Gary Gygax has passed

March 9, 2008 By Chris Corrigan Being

Last week, Gary Gygax, the creator of Dungeons and Dragons passed away.   When I was a kid, in the early eighties, you either played D&D and or you didn’t, and I did.   I went through a few years of playing a little, not as intensely as some, but a fair amount nonetheless.     In D&D I found an outlet for my imagination, and in an era when computer games got no more interesting than Pac-Man, it was a blessing to be engaged in play like that.

My seven year old son is a gamer.   I taught him the basics of D&D and we play computer generated campaigns from time to time, slaying piles of orcs and collecting bits and pieces of treasure.   He plays other games as well, and he has a fairly impressive Lord of the Rings Warhammer collection for one so young, specializing in Uruk-hai.

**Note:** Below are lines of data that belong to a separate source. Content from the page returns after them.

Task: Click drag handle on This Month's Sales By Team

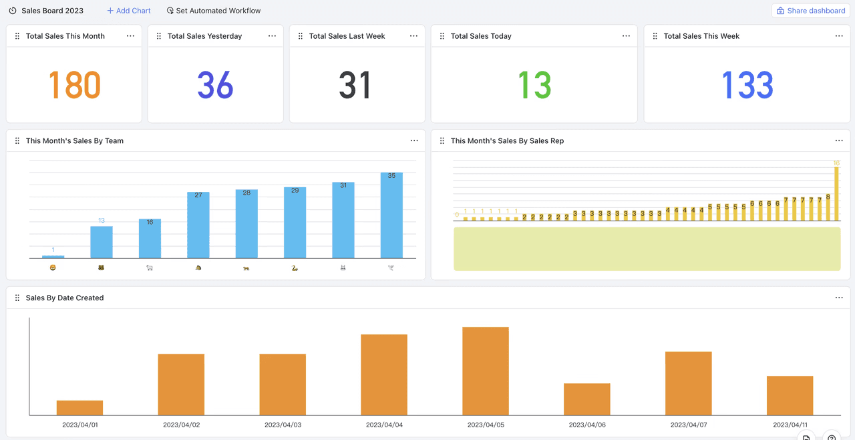Action: point(17,141)
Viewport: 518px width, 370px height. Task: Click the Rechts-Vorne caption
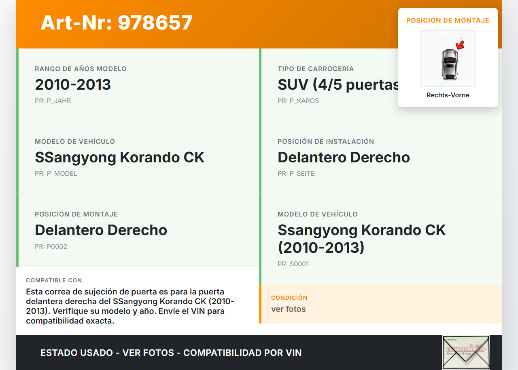point(448,95)
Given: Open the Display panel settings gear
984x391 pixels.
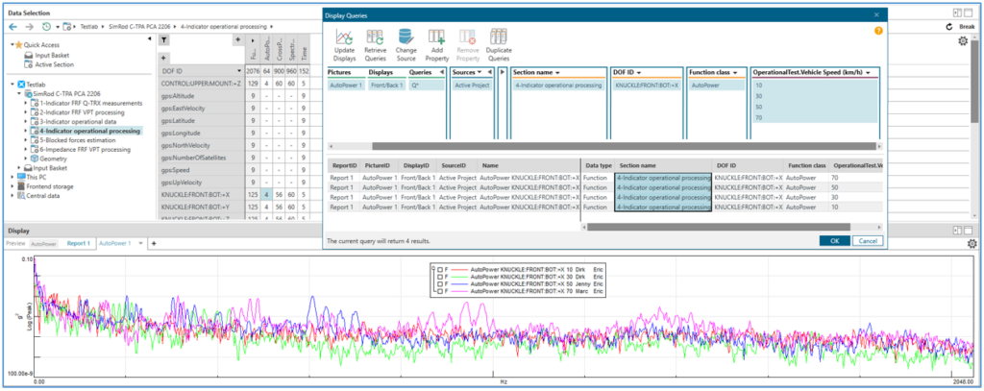Looking at the screenshot, I should (x=972, y=244).

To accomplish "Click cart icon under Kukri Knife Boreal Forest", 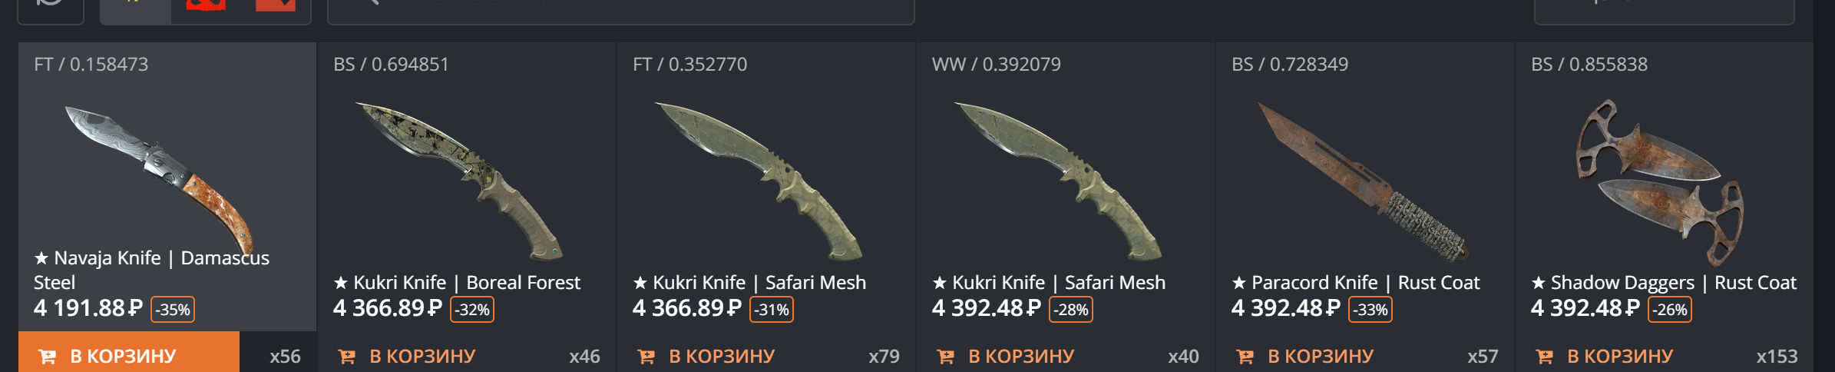I will tap(347, 357).
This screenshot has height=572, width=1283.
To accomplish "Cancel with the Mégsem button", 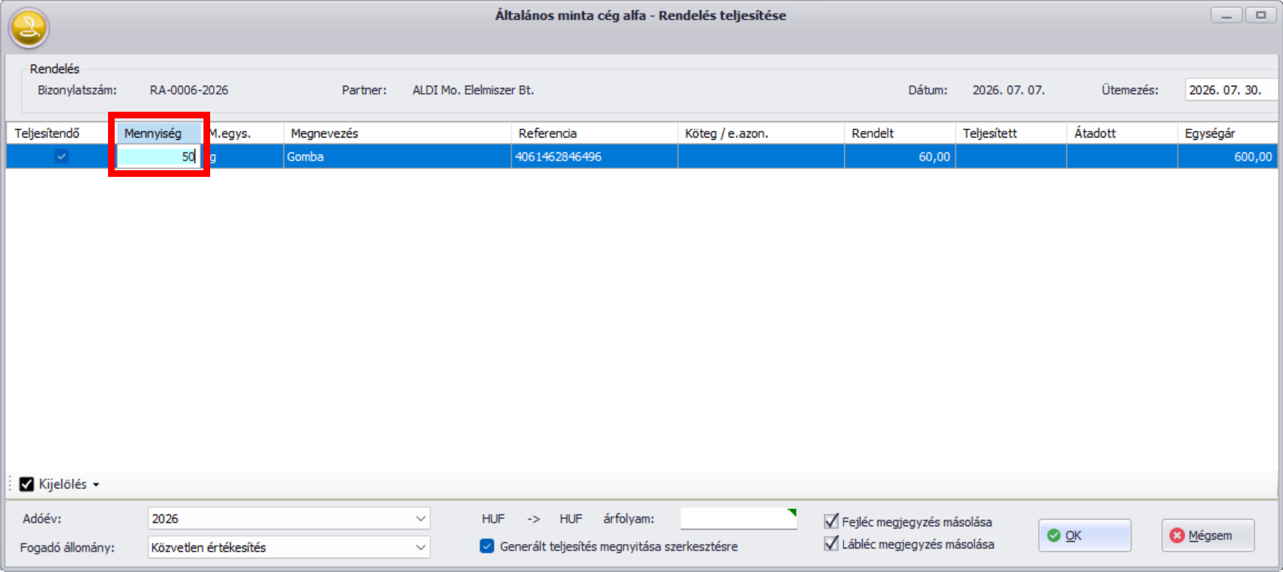I will 1208,536.
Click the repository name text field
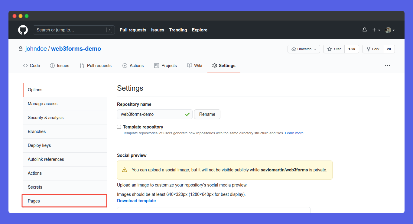Screen dimensions: 413x224 tap(151, 114)
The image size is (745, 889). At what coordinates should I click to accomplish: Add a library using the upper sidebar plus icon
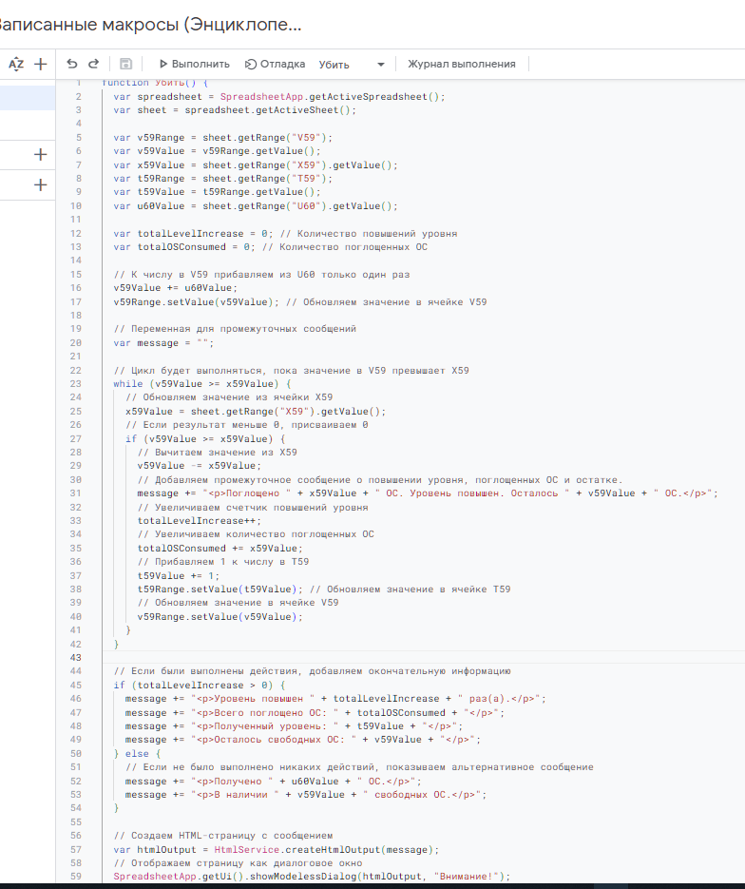pos(40,154)
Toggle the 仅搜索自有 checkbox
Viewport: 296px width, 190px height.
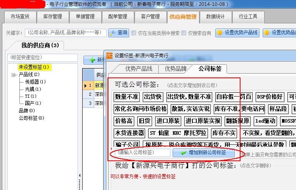pos(184,33)
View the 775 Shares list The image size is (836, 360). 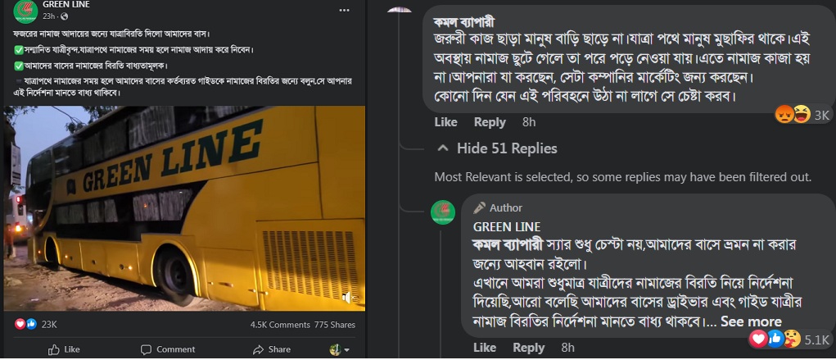pos(334,325)
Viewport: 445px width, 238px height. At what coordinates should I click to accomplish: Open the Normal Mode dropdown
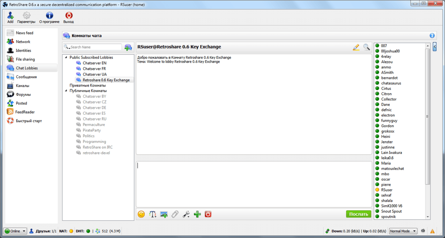pyautogui.click(x=403, y=231)
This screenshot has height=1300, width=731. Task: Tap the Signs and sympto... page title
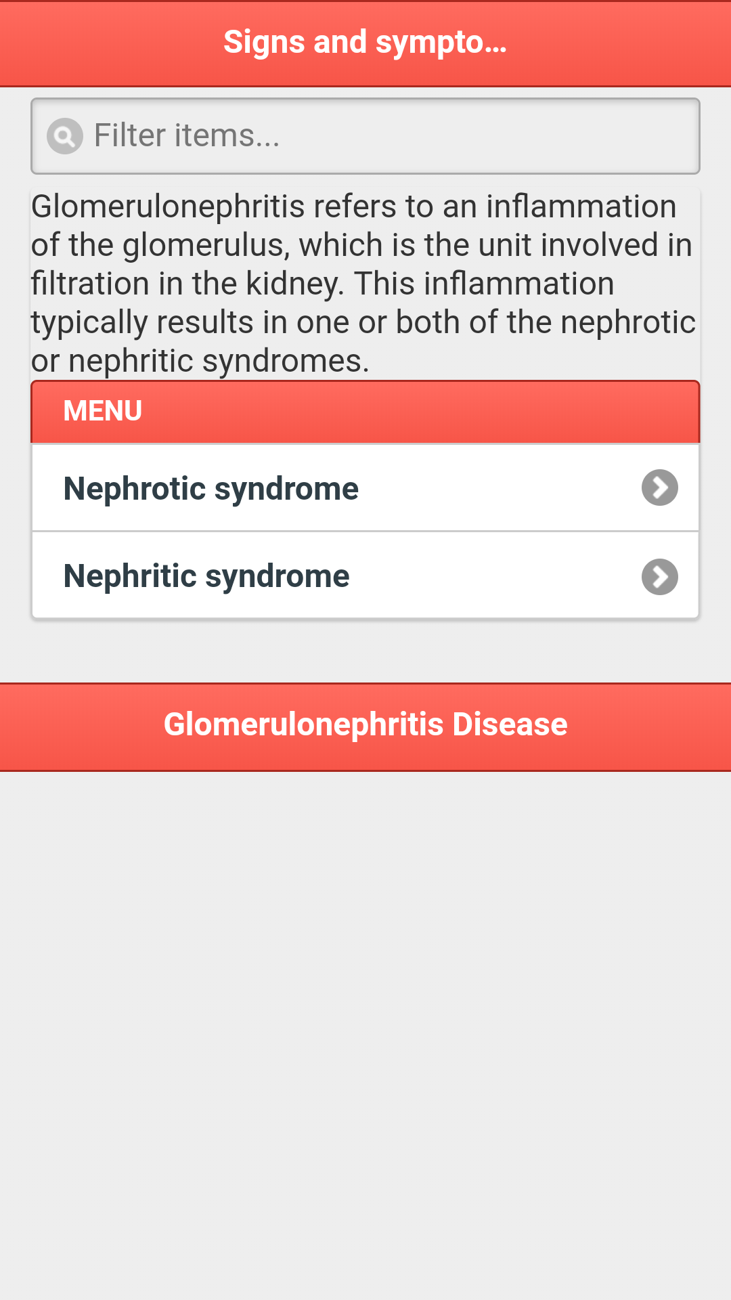coord(365,42)
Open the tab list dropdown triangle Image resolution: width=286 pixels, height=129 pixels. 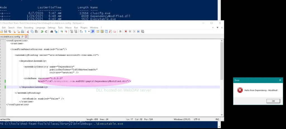pyautogui.click(x=217, y=28)
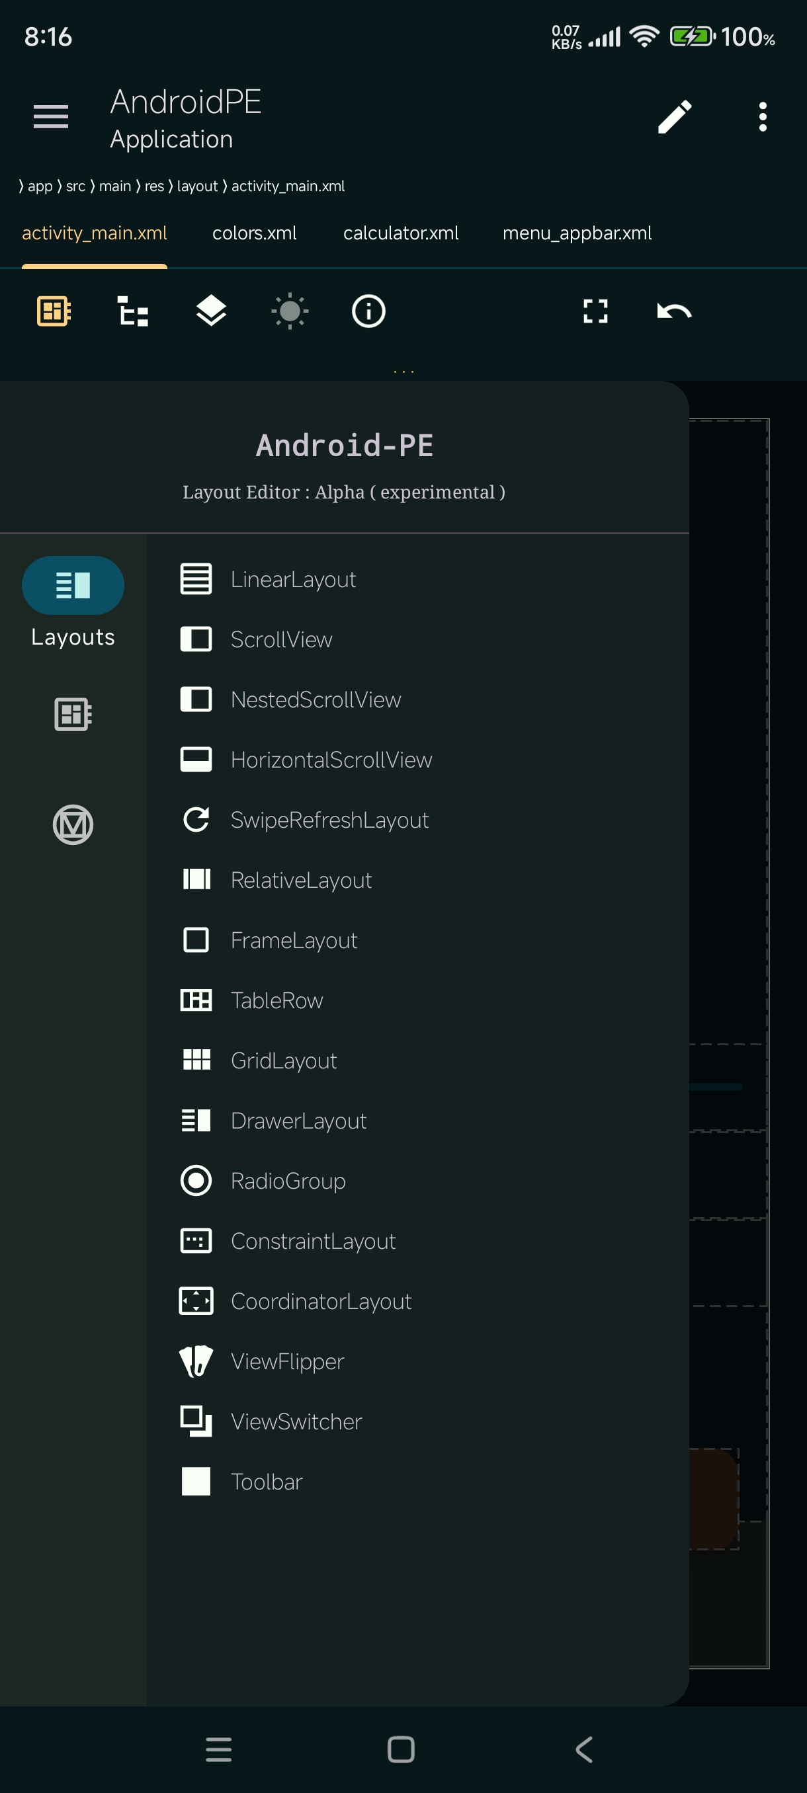Switch to the colors.xml tab

click(254, 233)
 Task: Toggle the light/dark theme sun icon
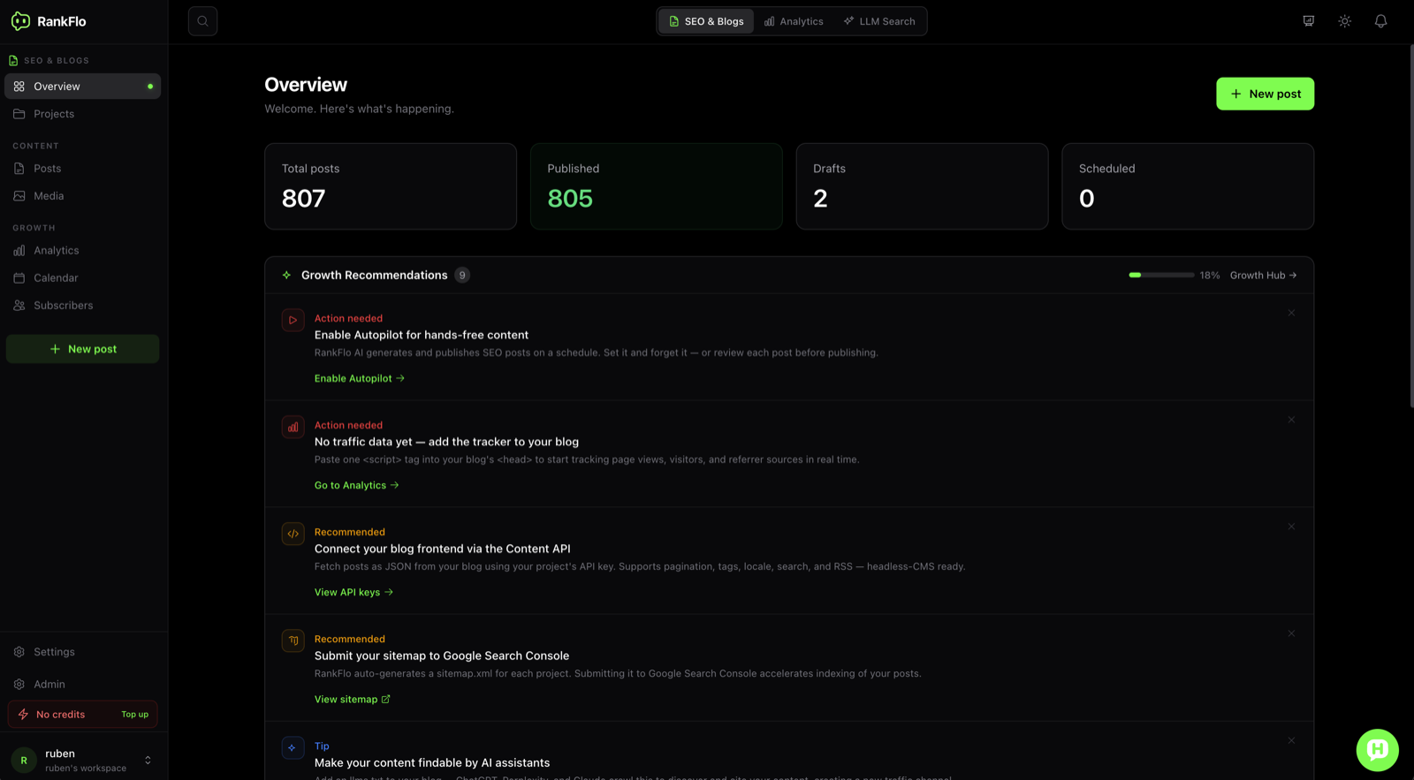coord(1344,21)
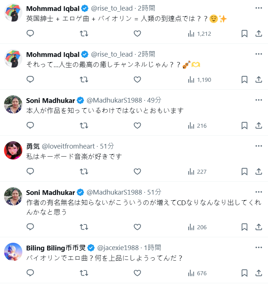Bookmark the first Mohmmad Iqbal tweet

[x=245, y=34]
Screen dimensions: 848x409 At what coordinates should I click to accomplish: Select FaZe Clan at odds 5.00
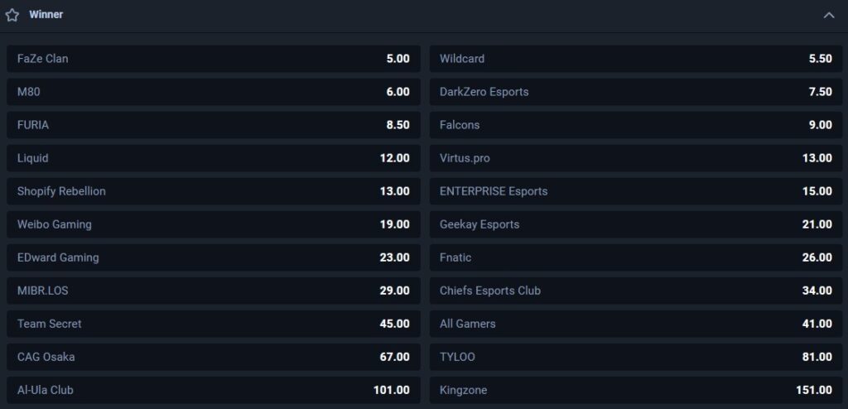(x=213, y=59)
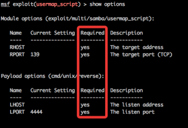
Task: Click the 'show options' command text
Action: point(107,4)
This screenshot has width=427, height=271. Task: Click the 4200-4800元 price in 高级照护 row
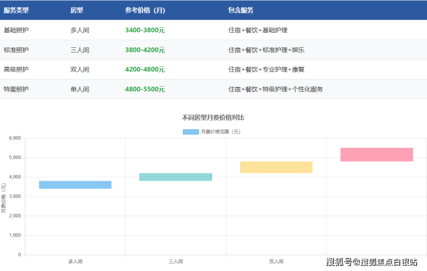click(x=145, y=70)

So it was with some sadness that I learned of Gygax’s death, and I spent a bit of time reading the reminiscences on Metafilter and feeling a sense of gratitude for the explosiove manifestation of this man’s imagination.   I even heard from my childhood mentor, Hanns Skoutajan, who was the minister at my church and who knew me when my gaming instinct was quite sharp.   I think at one point he and I were discussing some typical crises in the life of a teenage boy and he said it was a “character building experience.”   My reply was “I’d rather roll dice.”

Gygax was influential in many ways.   In my life he helped provide some small ground for relationships, between friends who had minds as active and insatiable as mine, between the adults that cared for me and now, between me and my son where we play together in the arena of the imagination.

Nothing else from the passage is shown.